*Information given*:
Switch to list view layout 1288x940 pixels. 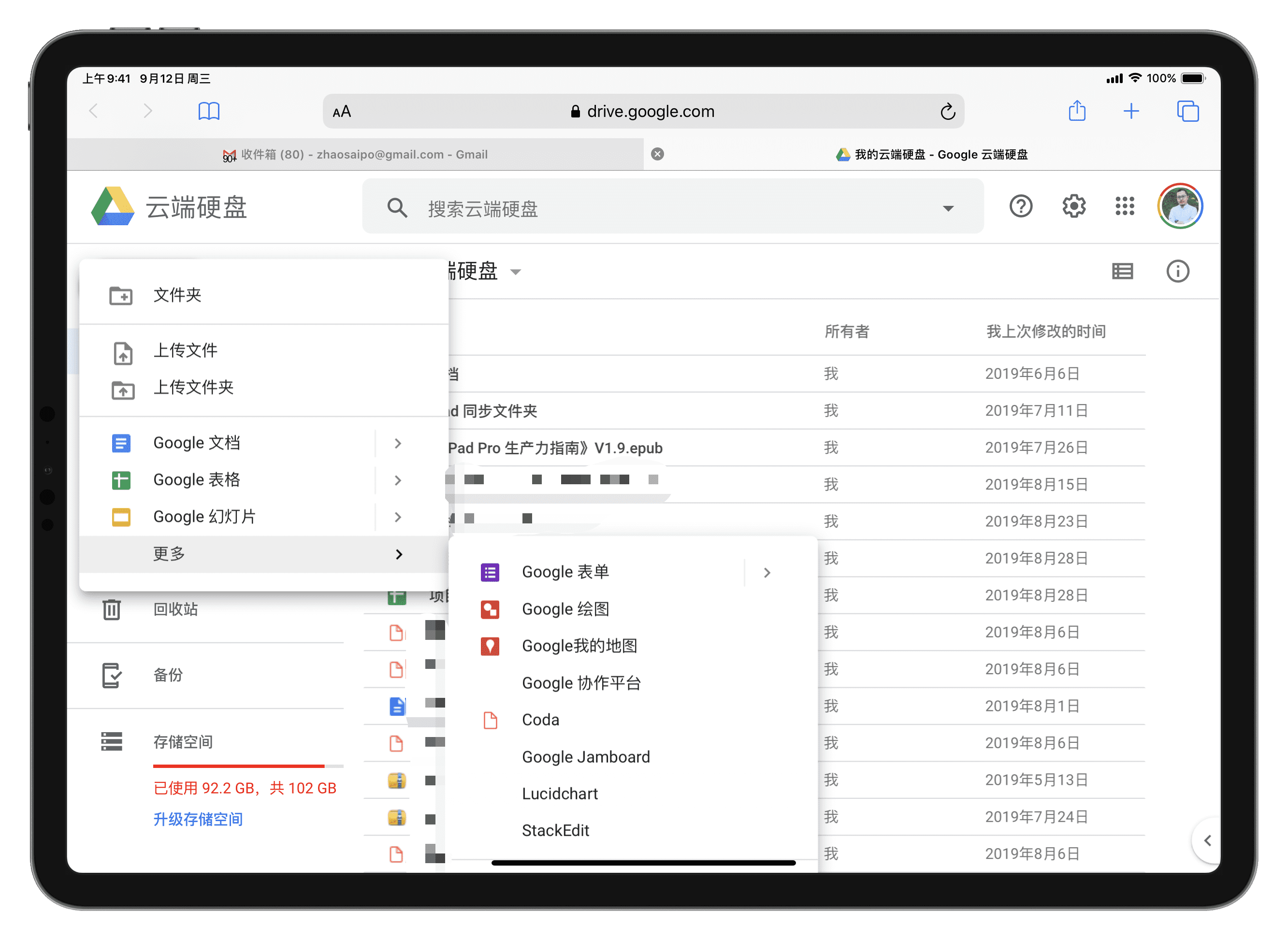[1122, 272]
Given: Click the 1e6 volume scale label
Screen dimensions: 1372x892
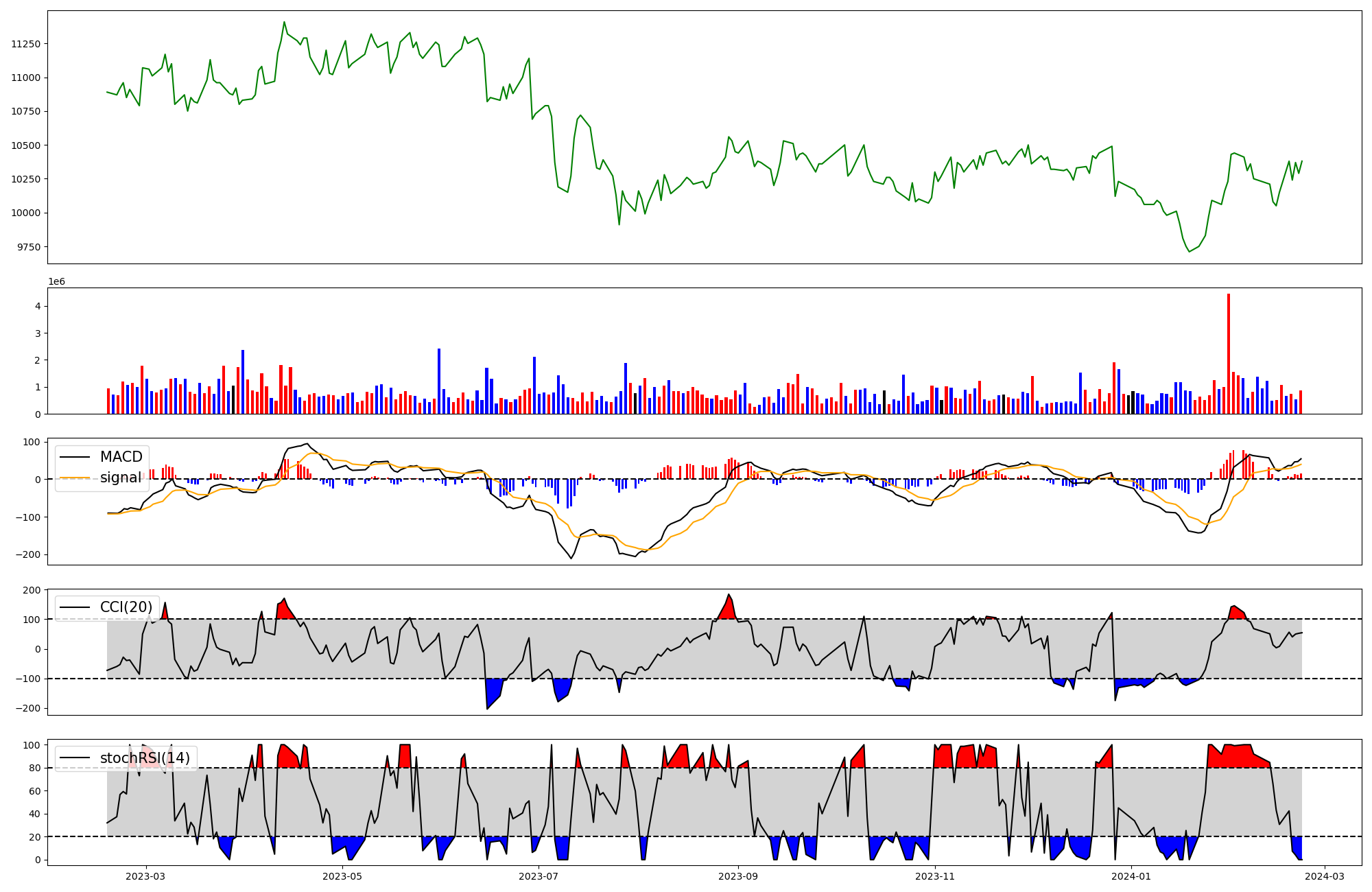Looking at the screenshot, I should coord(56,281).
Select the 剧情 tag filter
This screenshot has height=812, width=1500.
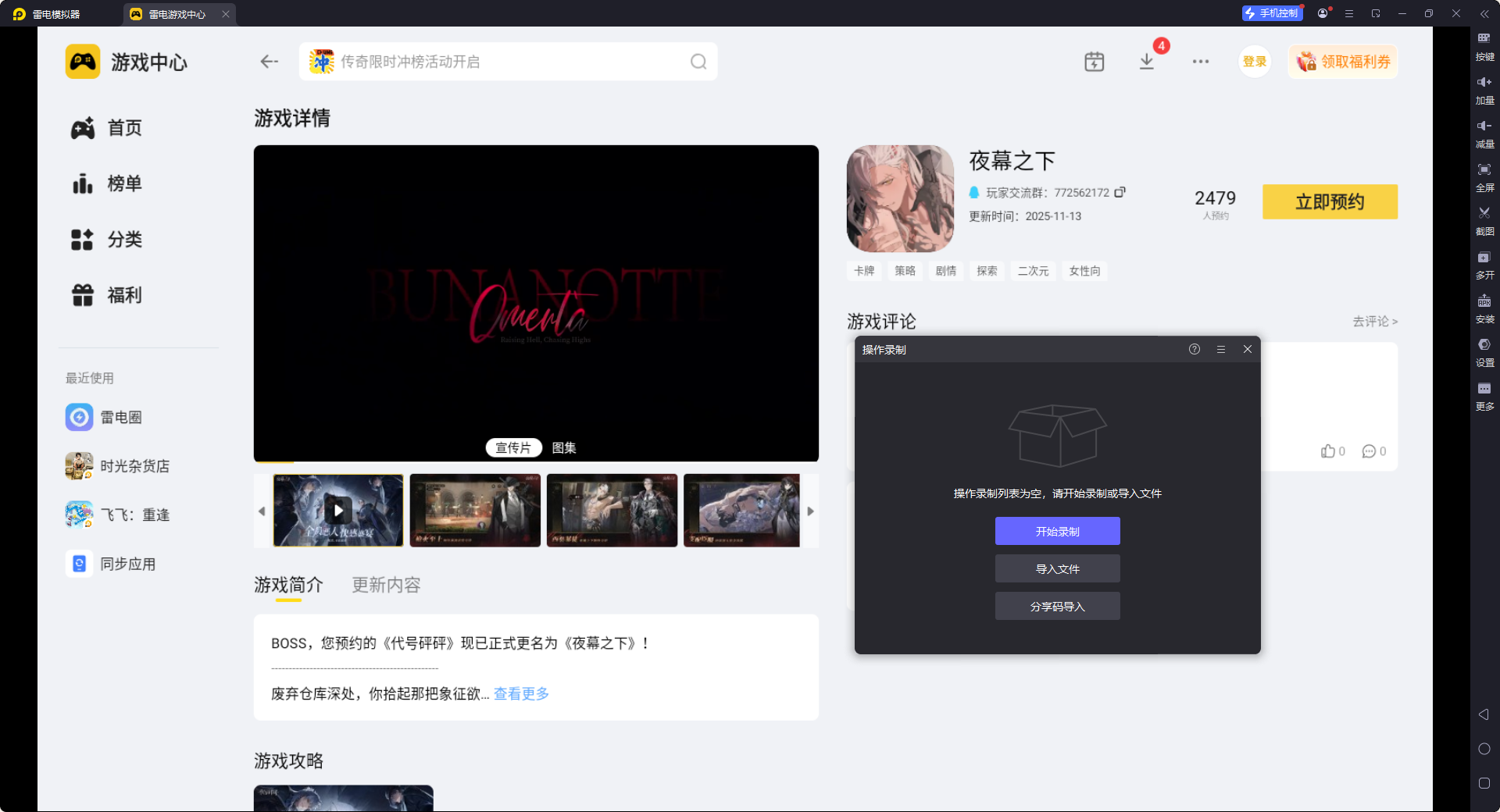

==

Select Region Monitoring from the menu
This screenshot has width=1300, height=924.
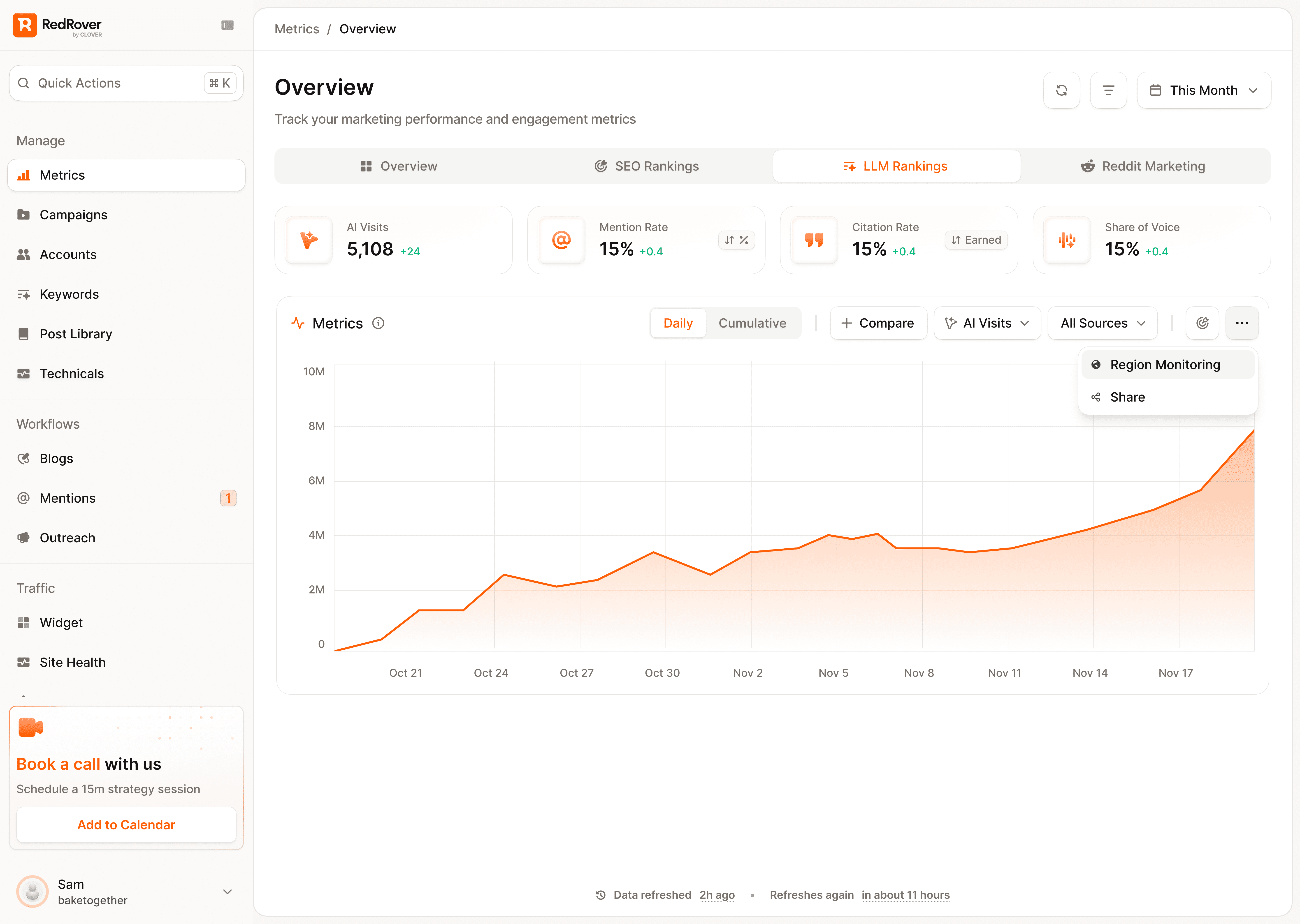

...

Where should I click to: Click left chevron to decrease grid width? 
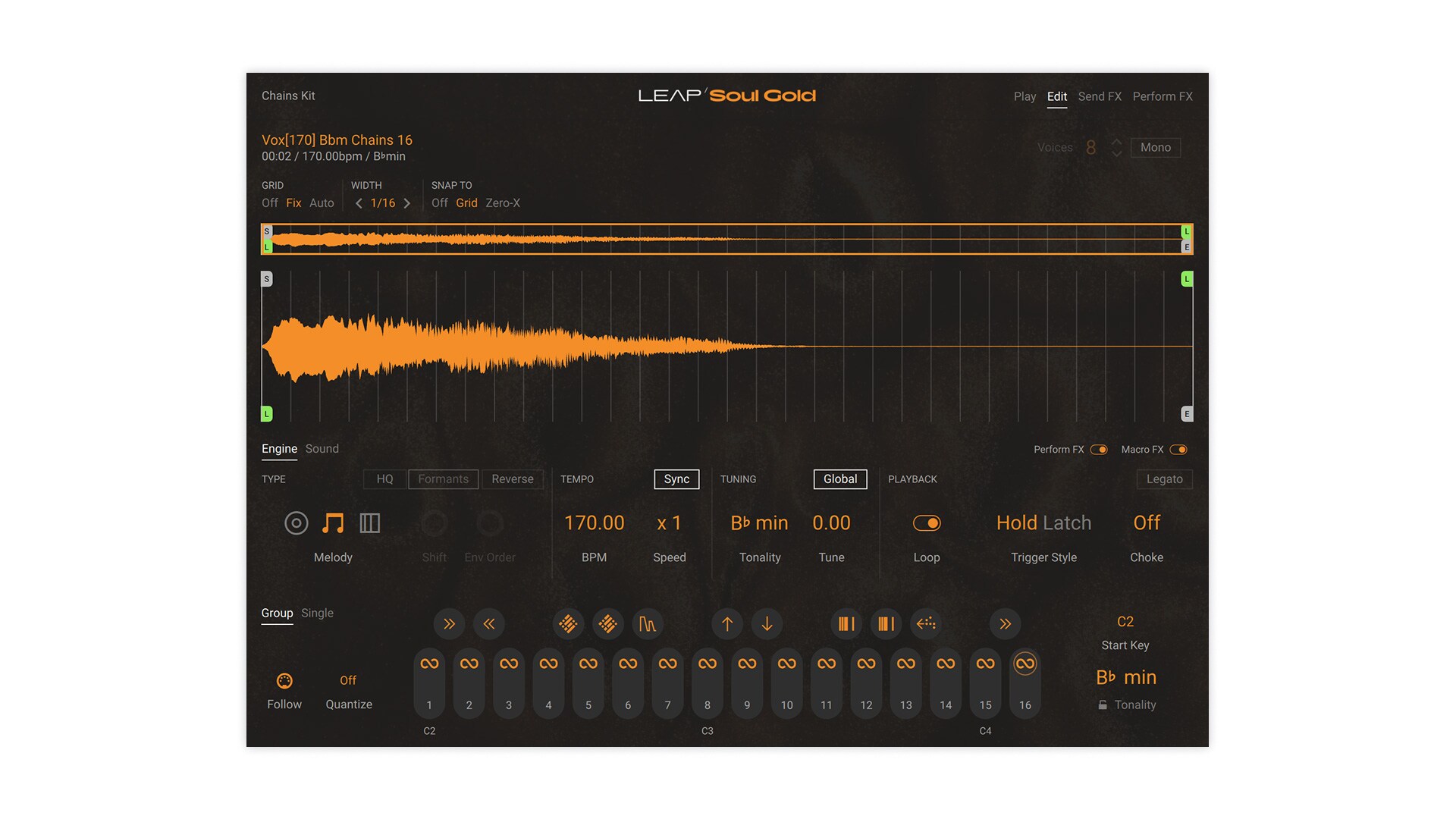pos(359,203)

*Your task*: Using the entries above, reproduce word for word only the lines from the one that contains "Given: Click the 1e6 volume scale label" to the one that contains "This screenshot has height=812, width=1500.", both ends included, and drop every picture.

*Task result*:
Given: Click the 1e6 volume scale label
Screen dimensions: 1372x892
Looking at the screenshot, I should coord(56,281).
Select the 剧情 tag filter
This screenshot has height=812, width=1500.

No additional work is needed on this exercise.